### TASK DESCRIPTION
Return the data. Every word must match.

### SUPPLIED INFORMATION

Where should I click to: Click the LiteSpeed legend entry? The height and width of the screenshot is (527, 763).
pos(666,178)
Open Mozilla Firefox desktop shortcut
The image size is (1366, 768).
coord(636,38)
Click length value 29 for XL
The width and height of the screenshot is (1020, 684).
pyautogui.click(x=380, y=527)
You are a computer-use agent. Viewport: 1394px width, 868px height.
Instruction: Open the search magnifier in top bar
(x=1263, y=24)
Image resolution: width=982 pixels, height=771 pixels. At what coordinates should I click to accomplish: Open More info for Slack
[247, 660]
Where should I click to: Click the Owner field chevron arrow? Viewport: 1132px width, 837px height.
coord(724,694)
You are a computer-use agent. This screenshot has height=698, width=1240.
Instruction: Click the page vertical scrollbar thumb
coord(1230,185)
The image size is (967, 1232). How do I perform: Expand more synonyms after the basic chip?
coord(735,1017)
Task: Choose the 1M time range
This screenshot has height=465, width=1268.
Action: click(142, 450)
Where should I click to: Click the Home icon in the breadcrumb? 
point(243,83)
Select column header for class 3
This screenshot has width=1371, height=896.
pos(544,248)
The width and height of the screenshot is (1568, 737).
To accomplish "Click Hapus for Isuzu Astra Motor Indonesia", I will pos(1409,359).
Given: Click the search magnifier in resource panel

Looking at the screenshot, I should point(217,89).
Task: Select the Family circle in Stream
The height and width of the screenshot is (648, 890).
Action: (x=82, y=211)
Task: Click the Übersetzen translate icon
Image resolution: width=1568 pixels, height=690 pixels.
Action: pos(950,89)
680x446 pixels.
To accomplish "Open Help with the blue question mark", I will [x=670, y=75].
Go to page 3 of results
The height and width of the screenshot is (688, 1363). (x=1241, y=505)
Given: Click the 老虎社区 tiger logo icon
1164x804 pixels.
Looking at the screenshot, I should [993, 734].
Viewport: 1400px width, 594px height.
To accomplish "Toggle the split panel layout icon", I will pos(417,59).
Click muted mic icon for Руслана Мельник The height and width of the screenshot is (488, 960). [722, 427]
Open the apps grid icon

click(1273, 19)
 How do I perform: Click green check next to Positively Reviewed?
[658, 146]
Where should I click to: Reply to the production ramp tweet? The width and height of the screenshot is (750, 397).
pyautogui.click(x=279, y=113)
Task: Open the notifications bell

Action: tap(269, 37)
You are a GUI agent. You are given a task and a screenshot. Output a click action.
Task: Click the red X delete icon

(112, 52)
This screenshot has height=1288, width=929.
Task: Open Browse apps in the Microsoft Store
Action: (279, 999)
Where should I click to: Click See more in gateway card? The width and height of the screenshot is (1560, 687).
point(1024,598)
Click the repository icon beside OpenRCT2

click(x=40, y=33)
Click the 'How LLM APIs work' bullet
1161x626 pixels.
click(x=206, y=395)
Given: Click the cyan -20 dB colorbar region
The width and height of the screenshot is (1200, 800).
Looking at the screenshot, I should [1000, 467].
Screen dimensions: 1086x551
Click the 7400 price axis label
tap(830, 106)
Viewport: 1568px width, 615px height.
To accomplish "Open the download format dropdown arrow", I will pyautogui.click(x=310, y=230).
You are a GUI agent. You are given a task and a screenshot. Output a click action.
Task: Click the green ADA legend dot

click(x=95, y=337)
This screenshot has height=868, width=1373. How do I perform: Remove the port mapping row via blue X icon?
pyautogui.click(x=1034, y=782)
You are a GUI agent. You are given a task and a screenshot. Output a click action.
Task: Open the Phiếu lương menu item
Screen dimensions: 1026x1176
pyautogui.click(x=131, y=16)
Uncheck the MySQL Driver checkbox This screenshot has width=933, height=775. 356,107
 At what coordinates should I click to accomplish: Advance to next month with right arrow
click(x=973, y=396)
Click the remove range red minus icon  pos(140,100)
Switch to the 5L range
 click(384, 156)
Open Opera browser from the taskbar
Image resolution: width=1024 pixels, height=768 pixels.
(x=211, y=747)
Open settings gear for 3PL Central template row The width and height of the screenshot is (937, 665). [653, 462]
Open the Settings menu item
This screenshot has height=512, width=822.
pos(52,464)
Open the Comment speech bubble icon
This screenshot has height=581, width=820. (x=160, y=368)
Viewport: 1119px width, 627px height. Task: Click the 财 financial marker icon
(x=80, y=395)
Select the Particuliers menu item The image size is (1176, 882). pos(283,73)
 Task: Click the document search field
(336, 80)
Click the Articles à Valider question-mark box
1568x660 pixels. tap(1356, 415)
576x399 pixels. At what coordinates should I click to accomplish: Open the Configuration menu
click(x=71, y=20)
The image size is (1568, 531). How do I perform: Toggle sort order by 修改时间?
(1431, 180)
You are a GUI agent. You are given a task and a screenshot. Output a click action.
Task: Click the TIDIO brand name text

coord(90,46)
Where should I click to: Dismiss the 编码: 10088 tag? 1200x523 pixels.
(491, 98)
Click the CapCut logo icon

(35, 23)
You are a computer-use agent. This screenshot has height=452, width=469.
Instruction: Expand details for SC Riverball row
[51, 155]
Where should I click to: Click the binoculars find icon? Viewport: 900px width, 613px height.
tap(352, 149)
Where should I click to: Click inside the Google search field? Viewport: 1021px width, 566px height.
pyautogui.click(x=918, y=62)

### RESPONSE BELOW
Where should I click to: Click the LiteSpeed legend entry? The height and width of the screenshot is (527, 763).
pos(666,178)
Open Mozilla Firefox desktop shortcut
The image size is (1366, 768).
coord(636,38)
Click length value 29 for XL
The width and height of the screenshot is (1020, 684).
pyautogui.click(x=380, y=527)
You are a computer-use agent. Viewport: 1394px width, 868px height.
Instruction: Open the search magnifier in top bar
(x=1263, y=24)
Image resolution: width=982 pixels, height=771 pixels. At what coordinates should I click to accomplish: Open More info for Slack
[247, 660]
Where should I click to: Click the Owner field chevron arrow? Viewport: 1132px width, 837px height.
coord(724,694)
You are a computer-use agent. This screenshot has height=698, width=1240.
Instruction: Click the page vertical scrollbar thumb
coord(1230,185)
The image size is (967, 1232). How do I perform: Expand more synonyms after the basic chip?
coord(735,1017)
Task: Choose the 1M time range
This screenshot has height=465, width=1268.
Action: click(142, 450)
Where should I click to: Click the Home icon in the breadcrumb? 
point(243,83)
Select column header for class 3
This screenshot has width=1371, height=896.
pos(544,248)
The width and height of the screenshot is (1568, 737).
To accomplish "Click Hapus for Isuzu Astra Motor Indonesia", I will pos(1409,359).
Given: Click the search magnifier in resource panel

Looking at the screenshot, I should point(217,89).
Task: Select the Family circle in Stream
The height and width of the screenshot is (648, 890).
Action: (x=82, y=211)
Task: Click the Übersetzen translate icon
Image resolution: width=1568 pixels, height=690 pixels.
Action: pos(950,89)
680x446 pixels.
To accomplish "Open Help with the blue question mark", I will [x=670, y=75].
Go to page 3 of results
The height and width of the screenshot is (688, 1363). (x=1241, y=505)
Given: Click the 老虎社区 tiger logo icon
1164x804 pixels.
Looking at the screenshot, I should [993, 734].
Viewport: 1400px width, 594px height.
To accomplish "Toggle the split panel layout icon", I will pos(417,59).
Click muted mic icon for Руслана Мельник The height and width of the screenshot is (488, 960). [722, 427]
Open the apps grid icon

click(1273, 19)
 How do I perform: Click green check next to Positively Reviewed?
[658, 146]
Where should I click to: Reply to the production ramp tweet? The width and height of the screenshot is (750, 397).
pyautogui.click(x=279, y=113)
Task: Open the notifications bell

Action: tap(269, 37)
You are a GUI agent. You are given a task and a screenshot. Output a click action.
Task: Click the red X delete icon

(112, 52)
This screenshot has height=1288, width=929.
Task: Open Browse apps in the Microsoft Store
Action: (279, 999)
Where should I click to: Click See more in gateway card? The width and height of the screenshot is (1560, 687).
point(1024,598)
Click the repository icon beside OpenRCT2

click(x=40, y=33)
Click the 'How LLM APIs work' bullet
1161x626 pixels.
click(x=206, y=395)
Given: Click the cyan -20 dB colorbar region
The width and height of the screenshot is (1200, 800).
Looking at the screenshot, I should [1000, 467].
Screen dimensions: 1086x551
Click the 7400 price axis label
tap(830, 106)
Viewport: 1568px width, 615px height.
To accomplish "Open the download format dropdown arrow", I will pyautogui.click(x=310, y=230).
You are a GUI agent. You are given a task and a screenshot. Output a click action.
Task: Click the green ADA legend dot

click(x=95, y=337)
This screenshot has height=868, width=1373. How do I perform: Remove the port mapping row via blue X icon?
pyautogui.click(x=1034, y=782)
You are a GUI agent. You are given a task and a screenshot. Output a click action.
Task: Open the Phiếu lương menu item
Screen dimensions: 1026x1176
pyautogui.click(x=131, y=16)
Uncheck the MySQL Driver checkbox This screenshot has width=933, height=775. 356,107
 At what coordinates should I click to accomplish: Advance to next month with right arrow
click(x=973, y=396)
Click the remove range red minus icon  pos(140,100)
Switch to the 5L range
 click(384, 156)
Open Opera browser from the taskbar
Image resolution: width=1024 pixels, height=768 pixels.
(x=211, y=747)
Open settings gear for 3PL Central template row The width and height of the screenshot is (937, 665). [653, 462]
Open the Settings menu item
This screenshot has height=512, width=822.
pos(52,464)
Open the Comment speech bubble icon
This screenshot has height=581, width=820. (x=160, y=368)
Viewport: 1119px width, 627px height. Task: Click the 财 financial marker icon
(x=80, y=395)
Select the Particuliers menu item The image size is (1176, 882). pos(283,73)
 Task: Click the document search field
(336, 80)
Click the Articles à Valider question-mark box
1568x660 pixels. tap(1356, 415)
576x399 pixels. At what coordinates should I click to accomplish: Open the Configuration menu
click(x=71, y=20)
The image size is (1568, 531). How do I perform: Toggle sort order by 修改时间?
(1431, 180)
You are a GUI agent. You are given a task and a screenshot. Output a click action.
Task: Click the TIDIO brand name text

coord(90,46)
Where should I click to: Dismiss the 编码: 10088 tag? 1200x523 pixels.
(491, 98)
Click the CapCut logo icon

(35, 23)
You are a computer-use agent. This screenshot has height=452, width=469.
Instruction: Expand details for SC Riverball row
[51, 155]
Where should I click to: Click the binoculars find icon? Viewport: 900px width, 613px height.
tap(352, 149)
Where should I click to: Click inside the Google search field? Viewport: 1021px width, 566px height.
pyautogui.click(x=918, y=62)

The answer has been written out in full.